The area of the ring footing on which the load is applied is:
\[A_{\text {footing }}=n r_{\text {external }} 2^2-n r_{\text {internal }} 2=78.54 \mathrm{~m}^2-50.26 \mathrm{~m}^2=28.28 \mathrm{~m}^2 \nonumber\]
thus the pressure applied on the ring foundation of the tank will be:
\[q_{\text {ext }}= \dfrac{Q_{\text {ext }} }{A_{\text {footing }}}=111 \mathrm{kPa}\]

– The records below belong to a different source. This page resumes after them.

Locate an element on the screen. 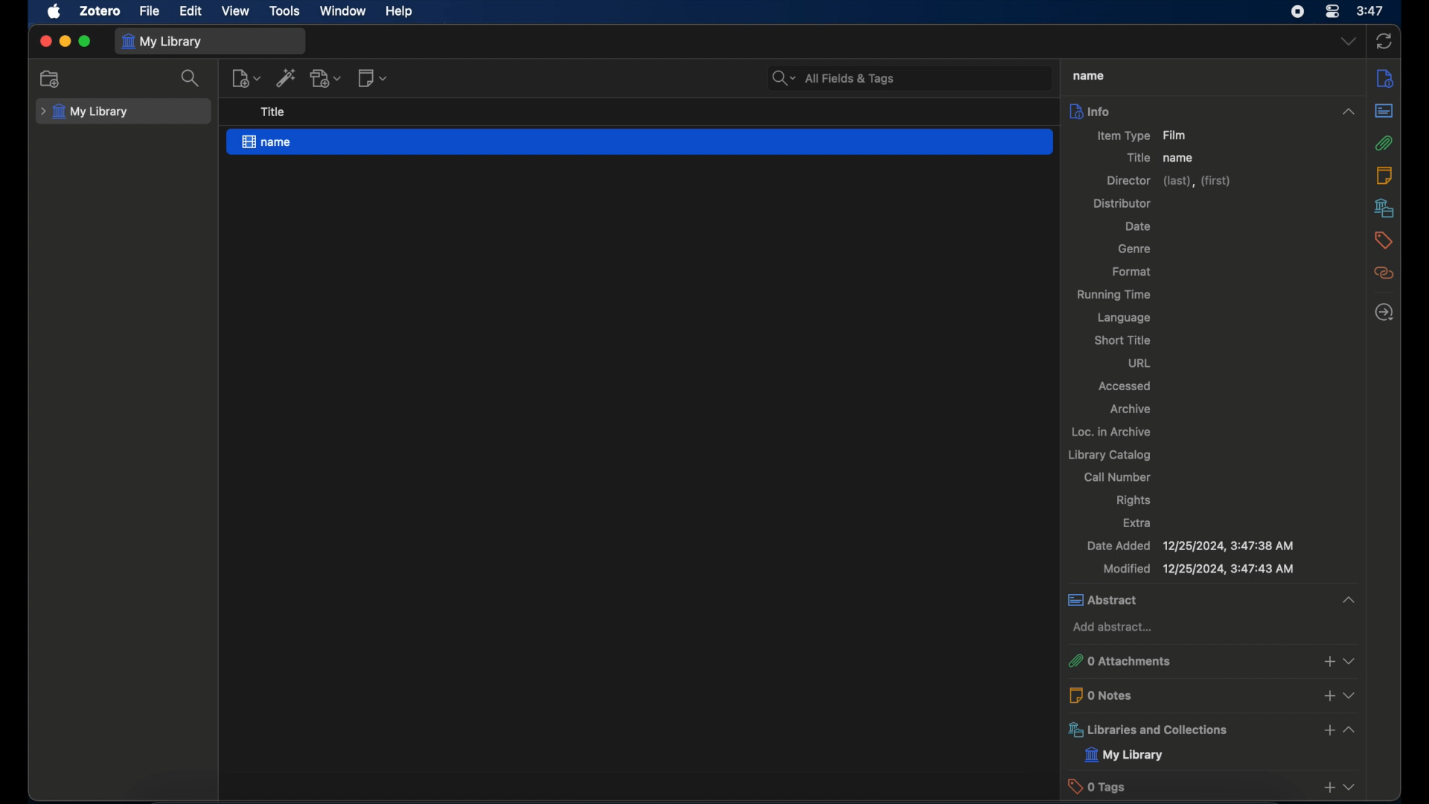  search is located at coordinates (194, 78). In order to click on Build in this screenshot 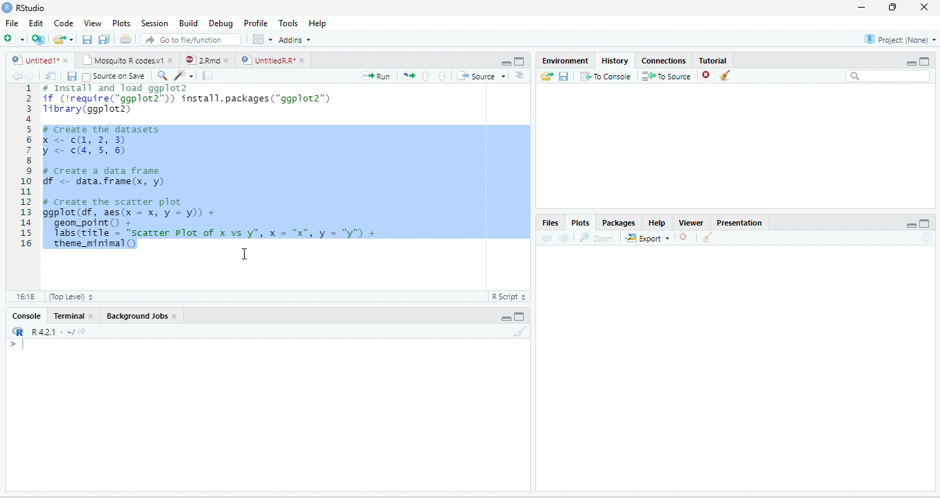, I will do `click(187, 22)`.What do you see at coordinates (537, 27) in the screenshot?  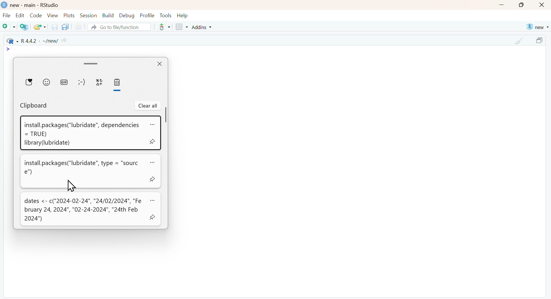 I see `new` at bounding box center [537, 27]. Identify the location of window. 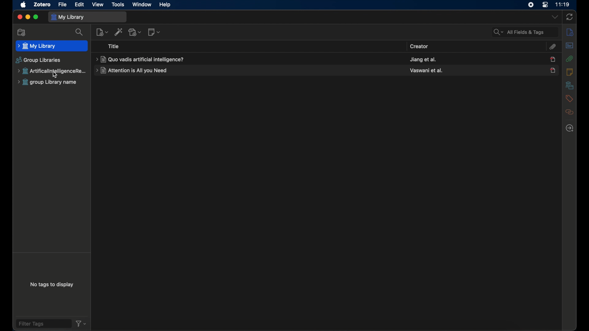
(142, 5).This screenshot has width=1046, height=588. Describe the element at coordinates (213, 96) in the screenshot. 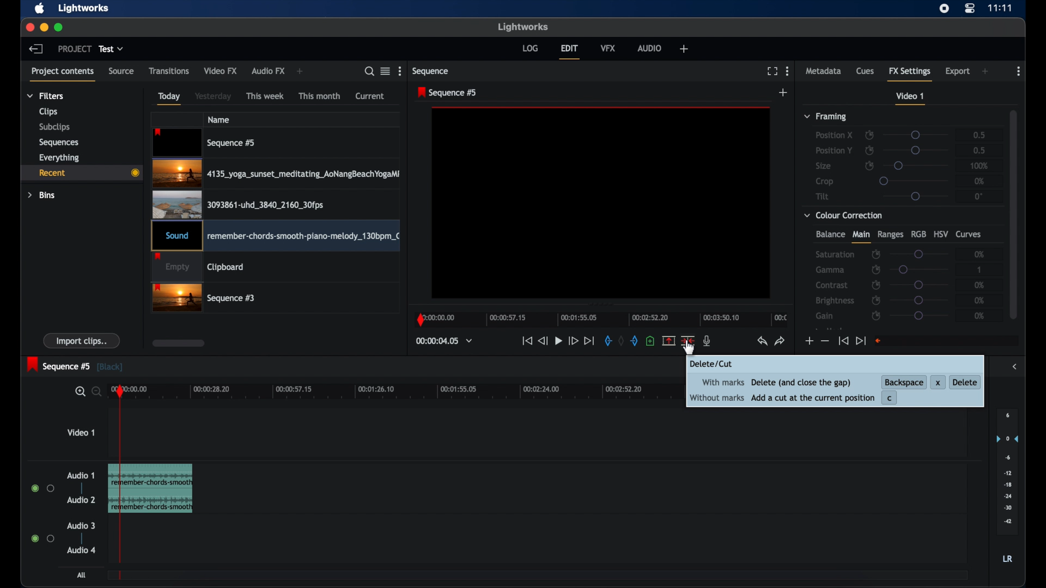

Employing the principle of superposition discussed in Chapter 3.5, this ring pressure is equivalent, in terms of stresses applied to the soil, to a circular pressure qext,1 = 111 kPa on a radius rexternal = 5 m, plus a circular pressure qext,2 = -111 kPa on a radius rinternal = 4 m (see also Figure 3.14). Negative pressure values correspond to tension. The additional vertical stress in the soil below the axis of symmetry of a circular pressure is provided by Equation \ref{3.13}. At depth z = 5 m, the positive pressure of radius rexternal = 5 m will result in a compressive stress:
\[ \Delta \sigma_{z, \text { ext }}=q_{\text {ext }, 1}\left[1-\left(\frac{1}{1+\left(\frac{r_{\text {external }}}{z}\right)^2}\right)^{\frac{3}{2}}\right]=111\left[1-\left(\frac{1}{1+\left(\frac{5}{5}\right)^2}\right)^{\frac{3}{2}}\right]= 71.75 \mathrm{kPa} \]
while the negative pressure of radius rinternal = 4 m in a tensile stress:
\[ \Delta \sigma_{z, \text { int }}=q_{\text {ext }, 2}\left[1-\left(\frac{1}{1+\left(\frac{r_{\text {internal }}}{z}\right)^2}\right)^{\frac{3}{2}}\right]=-111\left[1-\left(\frac{1}{1+\left(\frac{4}{5}\right)^2}\right)^{\frac{3}{2}}\right]= -58.15 \mathrm{kPa}\]
The total stress increment due to the loading applied on the ring foundation is found from Equation \ref{3.21} as:
\[\Delta \sigma_z=\Delta \sigma_{z, e x t}+\Delta \sigma_{z, \text { int }}=13.6 \mathrm{kPa}\]